Donald Trump said Thursday in a speech he would only accept the results of the election if he becomes President of the U.S. He made a considerable effort to fill the moment with suspense and impact as he announced he might file a legal challenge if Hillary Clinton wins.
During a campaign rally at Delaware County Fair in Ohio, he described that scenario as a “questionable result,” which clearly shows the legitimacy of the electoral process is something he does not believe in… unless he wins, of course. And he seems sure that he will, or that is what he appeared to be when he repeatedly said he and his supporters were going to win “so big” on November 8.
Trump has repeatedly said over the past few weeks that the presidential race is rigged in Clinton’s favor, which led debate moderator Chris Wallace to ask him Wednesday night if he would accept the results on Election night. The billionaire replayed he would “look at it at the time,” refusing to give a clear answer.
He then said, “I’ll keep you in suspense.” This response sparked outrage among Republicans and Democrats alike. It seems like he wanted to wait until he was ready to offer a stunning announcement on the matter.
“I would like to promise and pledge to all of my voters and supporters and to all of the people of the United States that I will totally accept the results of this great and historic presidential election, if I win,” Trump told supporters Thursday, according to footage by CNN.
Trump: Hillary Clinton is ‘capable of anything’
The main reason why he thinks the election might be rigged is that deceased people and immigrants in the U.S. are reportedly set to cast votes against him. Trump also believes officials throughout the country may be colluding against his campaign.
At Thursday rally, he said Clinton campaign Chairman John Podesta wrote in staff emails recently leaked to the public that immigrants in the country only needed driver’s licenses to vote illegally, as reported by Los Angeles Times. Also, Trump claimed that the Democratic nominee paid citizens to “incite bedlam” at his rallies. He described Clinton as a candidate capable of committing voter fraud.
“Of course, I would accept a clear election result, but I would also reserve my right to contest or file a legal challenge in the case of a questionable result,” Trump announced. “And always, I will follow and abide by all of the rules and traditions of all of the many candidates who have come before me. Always.”

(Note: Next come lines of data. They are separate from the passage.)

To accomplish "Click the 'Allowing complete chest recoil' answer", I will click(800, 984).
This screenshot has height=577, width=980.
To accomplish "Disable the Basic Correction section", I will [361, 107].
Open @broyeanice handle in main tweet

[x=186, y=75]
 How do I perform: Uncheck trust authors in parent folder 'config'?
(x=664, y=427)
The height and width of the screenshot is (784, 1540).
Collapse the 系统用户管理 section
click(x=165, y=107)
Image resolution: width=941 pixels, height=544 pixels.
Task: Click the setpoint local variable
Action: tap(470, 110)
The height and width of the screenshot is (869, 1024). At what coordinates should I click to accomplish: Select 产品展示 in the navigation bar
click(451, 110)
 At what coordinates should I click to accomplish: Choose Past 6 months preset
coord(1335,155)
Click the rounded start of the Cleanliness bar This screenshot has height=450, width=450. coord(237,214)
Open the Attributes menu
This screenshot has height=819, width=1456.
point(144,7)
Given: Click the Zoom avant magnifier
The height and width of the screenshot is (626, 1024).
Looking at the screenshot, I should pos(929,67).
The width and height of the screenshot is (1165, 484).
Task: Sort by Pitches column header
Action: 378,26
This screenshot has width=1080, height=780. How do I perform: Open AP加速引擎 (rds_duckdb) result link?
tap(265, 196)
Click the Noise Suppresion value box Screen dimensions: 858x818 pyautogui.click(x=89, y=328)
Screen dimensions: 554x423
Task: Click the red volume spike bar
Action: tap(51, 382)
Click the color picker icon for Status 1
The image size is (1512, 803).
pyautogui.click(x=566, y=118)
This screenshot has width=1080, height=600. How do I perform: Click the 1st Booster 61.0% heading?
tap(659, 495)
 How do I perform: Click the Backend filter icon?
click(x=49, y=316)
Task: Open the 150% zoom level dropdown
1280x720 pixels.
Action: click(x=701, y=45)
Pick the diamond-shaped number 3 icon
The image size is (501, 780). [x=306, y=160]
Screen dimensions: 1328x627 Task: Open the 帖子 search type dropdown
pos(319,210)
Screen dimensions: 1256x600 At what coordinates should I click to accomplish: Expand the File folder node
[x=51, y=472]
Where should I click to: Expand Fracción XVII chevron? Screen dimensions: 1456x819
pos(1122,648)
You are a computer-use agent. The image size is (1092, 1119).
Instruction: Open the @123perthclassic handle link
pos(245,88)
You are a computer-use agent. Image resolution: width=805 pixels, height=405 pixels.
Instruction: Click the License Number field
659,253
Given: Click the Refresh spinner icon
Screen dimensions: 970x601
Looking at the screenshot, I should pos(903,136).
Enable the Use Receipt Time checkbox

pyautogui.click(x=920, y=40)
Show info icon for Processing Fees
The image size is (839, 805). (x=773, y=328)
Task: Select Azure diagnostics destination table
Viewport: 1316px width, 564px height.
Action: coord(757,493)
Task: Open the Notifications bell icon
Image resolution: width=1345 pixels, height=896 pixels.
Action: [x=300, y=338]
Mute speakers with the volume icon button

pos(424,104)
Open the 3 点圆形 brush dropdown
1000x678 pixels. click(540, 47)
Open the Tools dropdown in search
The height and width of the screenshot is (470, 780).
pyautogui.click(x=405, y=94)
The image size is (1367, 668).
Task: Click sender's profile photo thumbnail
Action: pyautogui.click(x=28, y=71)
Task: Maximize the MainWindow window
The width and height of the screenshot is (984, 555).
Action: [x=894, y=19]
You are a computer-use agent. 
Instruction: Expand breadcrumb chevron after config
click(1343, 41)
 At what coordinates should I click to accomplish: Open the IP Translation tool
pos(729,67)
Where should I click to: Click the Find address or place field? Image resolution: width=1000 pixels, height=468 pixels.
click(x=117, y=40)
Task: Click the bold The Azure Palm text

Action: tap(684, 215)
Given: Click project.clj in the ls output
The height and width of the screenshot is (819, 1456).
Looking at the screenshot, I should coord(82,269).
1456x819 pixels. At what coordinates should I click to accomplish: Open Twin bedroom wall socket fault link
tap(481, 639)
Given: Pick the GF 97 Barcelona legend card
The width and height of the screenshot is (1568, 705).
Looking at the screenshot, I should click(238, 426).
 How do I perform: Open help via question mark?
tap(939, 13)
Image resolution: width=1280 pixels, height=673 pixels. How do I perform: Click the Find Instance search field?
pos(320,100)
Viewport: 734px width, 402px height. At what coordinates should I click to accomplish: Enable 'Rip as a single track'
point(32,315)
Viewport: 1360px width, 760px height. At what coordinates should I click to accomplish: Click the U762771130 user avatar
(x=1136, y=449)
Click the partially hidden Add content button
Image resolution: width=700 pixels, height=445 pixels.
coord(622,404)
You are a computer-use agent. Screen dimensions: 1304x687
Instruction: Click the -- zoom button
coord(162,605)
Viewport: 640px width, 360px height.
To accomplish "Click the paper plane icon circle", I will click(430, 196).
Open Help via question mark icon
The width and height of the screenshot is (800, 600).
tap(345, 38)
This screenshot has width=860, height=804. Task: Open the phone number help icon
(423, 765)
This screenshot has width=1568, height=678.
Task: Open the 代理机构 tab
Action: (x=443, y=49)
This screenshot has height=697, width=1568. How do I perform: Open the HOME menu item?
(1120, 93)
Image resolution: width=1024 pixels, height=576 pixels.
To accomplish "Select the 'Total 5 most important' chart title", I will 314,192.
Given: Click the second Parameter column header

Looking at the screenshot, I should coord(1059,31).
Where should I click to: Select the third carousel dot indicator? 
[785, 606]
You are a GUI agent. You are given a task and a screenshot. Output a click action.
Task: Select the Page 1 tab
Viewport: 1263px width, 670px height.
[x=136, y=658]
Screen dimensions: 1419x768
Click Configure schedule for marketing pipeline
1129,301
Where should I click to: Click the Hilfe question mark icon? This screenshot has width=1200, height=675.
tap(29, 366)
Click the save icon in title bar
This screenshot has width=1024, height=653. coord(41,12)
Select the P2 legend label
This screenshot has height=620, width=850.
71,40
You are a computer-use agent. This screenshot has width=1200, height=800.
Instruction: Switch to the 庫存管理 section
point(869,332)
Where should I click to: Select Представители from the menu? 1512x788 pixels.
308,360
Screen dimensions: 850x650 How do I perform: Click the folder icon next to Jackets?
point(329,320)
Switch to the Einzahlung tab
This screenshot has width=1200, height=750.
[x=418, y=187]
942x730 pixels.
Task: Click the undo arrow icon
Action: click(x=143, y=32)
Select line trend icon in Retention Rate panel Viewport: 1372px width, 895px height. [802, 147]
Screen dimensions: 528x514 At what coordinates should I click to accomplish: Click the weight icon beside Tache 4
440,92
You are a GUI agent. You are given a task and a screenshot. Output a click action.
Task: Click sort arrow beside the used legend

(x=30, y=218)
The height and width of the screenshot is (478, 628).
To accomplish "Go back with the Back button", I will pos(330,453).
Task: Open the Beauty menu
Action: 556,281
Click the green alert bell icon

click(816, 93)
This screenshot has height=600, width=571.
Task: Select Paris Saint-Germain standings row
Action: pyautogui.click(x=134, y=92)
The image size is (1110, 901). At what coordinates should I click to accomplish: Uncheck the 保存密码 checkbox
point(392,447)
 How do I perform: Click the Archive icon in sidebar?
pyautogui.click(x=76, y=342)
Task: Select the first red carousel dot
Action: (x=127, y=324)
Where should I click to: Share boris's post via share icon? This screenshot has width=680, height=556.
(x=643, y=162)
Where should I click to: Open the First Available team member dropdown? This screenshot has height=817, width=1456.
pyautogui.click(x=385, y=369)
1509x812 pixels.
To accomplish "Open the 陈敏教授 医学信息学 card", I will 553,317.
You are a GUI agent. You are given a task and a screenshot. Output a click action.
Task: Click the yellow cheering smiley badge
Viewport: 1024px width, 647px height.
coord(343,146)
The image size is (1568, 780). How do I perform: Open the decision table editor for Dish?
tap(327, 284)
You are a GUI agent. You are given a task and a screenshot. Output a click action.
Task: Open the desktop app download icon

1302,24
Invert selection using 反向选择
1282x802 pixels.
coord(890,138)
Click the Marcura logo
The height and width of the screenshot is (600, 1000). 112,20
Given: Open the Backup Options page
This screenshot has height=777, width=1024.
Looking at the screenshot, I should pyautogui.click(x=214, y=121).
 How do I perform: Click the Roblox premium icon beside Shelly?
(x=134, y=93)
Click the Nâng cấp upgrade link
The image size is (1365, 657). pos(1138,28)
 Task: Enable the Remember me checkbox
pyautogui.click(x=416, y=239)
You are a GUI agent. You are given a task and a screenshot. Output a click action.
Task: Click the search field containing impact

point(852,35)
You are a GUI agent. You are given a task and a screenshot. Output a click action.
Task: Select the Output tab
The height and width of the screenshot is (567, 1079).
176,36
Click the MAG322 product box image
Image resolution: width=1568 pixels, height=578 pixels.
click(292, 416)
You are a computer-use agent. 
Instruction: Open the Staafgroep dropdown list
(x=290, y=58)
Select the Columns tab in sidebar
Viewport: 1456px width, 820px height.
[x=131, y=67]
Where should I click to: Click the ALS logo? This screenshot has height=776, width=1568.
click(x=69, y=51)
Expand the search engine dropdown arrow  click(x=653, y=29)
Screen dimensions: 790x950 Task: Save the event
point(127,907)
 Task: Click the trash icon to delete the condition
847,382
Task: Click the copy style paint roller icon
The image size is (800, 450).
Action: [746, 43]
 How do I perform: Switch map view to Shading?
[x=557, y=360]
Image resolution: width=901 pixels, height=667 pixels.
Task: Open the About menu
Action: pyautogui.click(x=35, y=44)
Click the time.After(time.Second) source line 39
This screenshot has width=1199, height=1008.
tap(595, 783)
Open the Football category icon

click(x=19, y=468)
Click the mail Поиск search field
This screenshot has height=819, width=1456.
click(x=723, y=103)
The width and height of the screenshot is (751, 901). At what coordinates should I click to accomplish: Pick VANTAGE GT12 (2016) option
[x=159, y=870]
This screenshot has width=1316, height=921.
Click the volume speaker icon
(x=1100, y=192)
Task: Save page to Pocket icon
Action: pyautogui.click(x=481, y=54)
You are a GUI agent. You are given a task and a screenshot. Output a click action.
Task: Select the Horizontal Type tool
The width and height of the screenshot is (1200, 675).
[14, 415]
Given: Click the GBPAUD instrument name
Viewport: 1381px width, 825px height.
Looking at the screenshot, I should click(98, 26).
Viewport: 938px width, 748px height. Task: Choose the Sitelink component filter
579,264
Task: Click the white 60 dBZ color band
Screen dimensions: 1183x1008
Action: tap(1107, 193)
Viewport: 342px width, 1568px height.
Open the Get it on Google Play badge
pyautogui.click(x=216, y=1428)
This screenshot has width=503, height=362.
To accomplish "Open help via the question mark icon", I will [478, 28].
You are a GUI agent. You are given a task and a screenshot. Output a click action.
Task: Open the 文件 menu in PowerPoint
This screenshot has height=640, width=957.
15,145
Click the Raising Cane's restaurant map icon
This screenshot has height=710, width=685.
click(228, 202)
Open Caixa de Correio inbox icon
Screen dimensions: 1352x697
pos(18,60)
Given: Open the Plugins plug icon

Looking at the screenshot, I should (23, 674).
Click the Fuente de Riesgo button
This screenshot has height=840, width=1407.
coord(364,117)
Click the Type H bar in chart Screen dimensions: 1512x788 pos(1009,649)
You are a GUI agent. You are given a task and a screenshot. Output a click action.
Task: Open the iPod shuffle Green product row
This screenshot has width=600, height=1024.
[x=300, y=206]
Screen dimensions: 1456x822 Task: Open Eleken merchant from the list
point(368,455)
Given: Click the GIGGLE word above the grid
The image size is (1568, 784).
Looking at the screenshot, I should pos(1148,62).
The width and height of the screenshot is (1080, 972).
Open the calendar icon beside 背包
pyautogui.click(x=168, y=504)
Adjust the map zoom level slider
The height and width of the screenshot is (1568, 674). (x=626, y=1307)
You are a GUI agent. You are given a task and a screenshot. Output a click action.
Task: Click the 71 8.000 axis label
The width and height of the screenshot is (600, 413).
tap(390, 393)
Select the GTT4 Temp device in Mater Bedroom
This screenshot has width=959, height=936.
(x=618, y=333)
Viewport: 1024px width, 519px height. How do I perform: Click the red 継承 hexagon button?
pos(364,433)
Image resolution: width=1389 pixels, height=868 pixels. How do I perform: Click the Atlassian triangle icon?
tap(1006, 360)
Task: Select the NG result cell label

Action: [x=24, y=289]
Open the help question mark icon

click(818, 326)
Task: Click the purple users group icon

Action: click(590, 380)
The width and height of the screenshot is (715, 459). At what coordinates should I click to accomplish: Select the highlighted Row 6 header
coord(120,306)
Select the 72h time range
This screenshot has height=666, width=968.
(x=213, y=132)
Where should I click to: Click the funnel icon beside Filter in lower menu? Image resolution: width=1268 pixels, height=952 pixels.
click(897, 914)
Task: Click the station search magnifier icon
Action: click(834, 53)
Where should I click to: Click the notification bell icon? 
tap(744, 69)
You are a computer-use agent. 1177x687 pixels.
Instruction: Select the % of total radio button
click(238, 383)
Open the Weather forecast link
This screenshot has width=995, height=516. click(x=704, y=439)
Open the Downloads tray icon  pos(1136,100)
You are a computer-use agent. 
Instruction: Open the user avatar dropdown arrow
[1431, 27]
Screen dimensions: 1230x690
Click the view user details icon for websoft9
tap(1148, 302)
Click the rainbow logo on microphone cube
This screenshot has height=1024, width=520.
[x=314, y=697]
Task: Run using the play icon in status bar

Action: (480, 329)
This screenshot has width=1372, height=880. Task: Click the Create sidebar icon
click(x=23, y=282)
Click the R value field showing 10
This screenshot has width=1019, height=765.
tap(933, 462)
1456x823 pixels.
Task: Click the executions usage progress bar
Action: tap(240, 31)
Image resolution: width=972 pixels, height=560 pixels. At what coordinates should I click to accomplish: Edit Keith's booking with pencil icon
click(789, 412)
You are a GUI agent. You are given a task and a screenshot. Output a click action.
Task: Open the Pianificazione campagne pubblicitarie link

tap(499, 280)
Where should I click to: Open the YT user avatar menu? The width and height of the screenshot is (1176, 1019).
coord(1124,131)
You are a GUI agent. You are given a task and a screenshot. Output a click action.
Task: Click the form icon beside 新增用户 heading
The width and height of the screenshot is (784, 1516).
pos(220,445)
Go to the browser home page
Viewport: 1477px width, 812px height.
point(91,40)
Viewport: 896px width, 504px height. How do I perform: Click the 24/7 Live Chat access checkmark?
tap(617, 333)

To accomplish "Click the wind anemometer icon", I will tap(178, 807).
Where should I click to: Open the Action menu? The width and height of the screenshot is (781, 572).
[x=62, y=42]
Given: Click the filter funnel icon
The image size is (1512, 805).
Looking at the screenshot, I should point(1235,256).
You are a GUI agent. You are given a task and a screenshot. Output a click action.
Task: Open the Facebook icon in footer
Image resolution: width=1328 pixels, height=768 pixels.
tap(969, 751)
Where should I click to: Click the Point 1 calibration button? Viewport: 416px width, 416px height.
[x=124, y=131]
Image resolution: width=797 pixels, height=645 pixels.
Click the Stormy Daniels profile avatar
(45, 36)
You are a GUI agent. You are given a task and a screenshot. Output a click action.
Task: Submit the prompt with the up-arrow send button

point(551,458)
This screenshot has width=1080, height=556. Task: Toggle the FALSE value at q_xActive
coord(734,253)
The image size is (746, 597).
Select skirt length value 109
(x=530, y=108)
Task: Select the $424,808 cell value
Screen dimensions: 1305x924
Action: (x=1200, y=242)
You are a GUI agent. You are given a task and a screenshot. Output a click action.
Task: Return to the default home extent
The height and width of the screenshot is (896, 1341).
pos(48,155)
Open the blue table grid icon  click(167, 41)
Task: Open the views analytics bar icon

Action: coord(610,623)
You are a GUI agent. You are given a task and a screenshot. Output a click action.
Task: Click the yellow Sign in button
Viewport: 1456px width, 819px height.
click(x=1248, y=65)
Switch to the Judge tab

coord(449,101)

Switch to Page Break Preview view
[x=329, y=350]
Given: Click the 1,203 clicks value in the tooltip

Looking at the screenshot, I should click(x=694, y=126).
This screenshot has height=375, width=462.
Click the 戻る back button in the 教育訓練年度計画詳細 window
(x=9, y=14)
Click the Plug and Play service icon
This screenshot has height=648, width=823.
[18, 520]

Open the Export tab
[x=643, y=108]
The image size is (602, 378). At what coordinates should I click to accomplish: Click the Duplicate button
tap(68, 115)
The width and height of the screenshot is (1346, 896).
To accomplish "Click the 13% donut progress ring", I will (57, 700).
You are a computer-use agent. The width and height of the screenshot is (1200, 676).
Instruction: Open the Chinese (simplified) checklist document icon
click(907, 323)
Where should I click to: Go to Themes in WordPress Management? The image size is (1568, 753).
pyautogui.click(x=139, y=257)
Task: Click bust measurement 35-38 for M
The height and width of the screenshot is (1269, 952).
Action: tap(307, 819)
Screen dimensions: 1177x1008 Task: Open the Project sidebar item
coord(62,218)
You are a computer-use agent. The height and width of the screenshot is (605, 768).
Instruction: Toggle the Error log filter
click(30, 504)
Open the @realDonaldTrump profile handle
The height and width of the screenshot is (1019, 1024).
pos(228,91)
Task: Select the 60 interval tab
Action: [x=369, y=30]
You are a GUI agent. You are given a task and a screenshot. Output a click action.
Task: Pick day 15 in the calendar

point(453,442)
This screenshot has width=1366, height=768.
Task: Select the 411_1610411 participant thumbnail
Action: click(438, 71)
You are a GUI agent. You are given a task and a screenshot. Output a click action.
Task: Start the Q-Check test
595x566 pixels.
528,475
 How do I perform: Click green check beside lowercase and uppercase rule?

He said his doubts had nothing to do with him as a candidate but with America’s future, CNN reported. Another part of his conspiracy theory involves the nearly dozen women who have come forward in the past week to claim the billionaire had sexually assaulted them. The Trump campaign released prepared remarks after he finished his speech. The alternate text of his pledge to accept the election result if he wins read:
“I would like to promise and pledge to all of my voters and supporters, and to all of the people of the United States, that when the results come in on election night, I will accept — without delay or hesitation — the concession speech of Hillary Rodham Clinton.”
Obama says Trump’s comments undermine America’s democracy
During a speech at a rally in Miami, President Barack Obama mentioned Trump’s comments about the legitimacy of the election results. He rejected the idea that such a large country would allow a manipulated election and criticized the GOP candidate for even suggesting there was a rigged system, according to a report by NBC Miami.
“When you try to sow the seeds of doubt in people’s minds about our elections, that undermines our democracy,” Mr. Obama sentenced, according to footage by NBC. “You’re doing the work of our adversaries for them.”
He made it clear that Trump’s goal was to weaken the country, but said he and the Clinton campaign were confident the American public would vote for a clear mandate and an undeniable victory in Clinton’s favor.
The president gave a speech about his signature health care policy in Miami-Dade College’s Wolfson Campus, where he claimed that the uninsured rate has not ever been lower than it is today.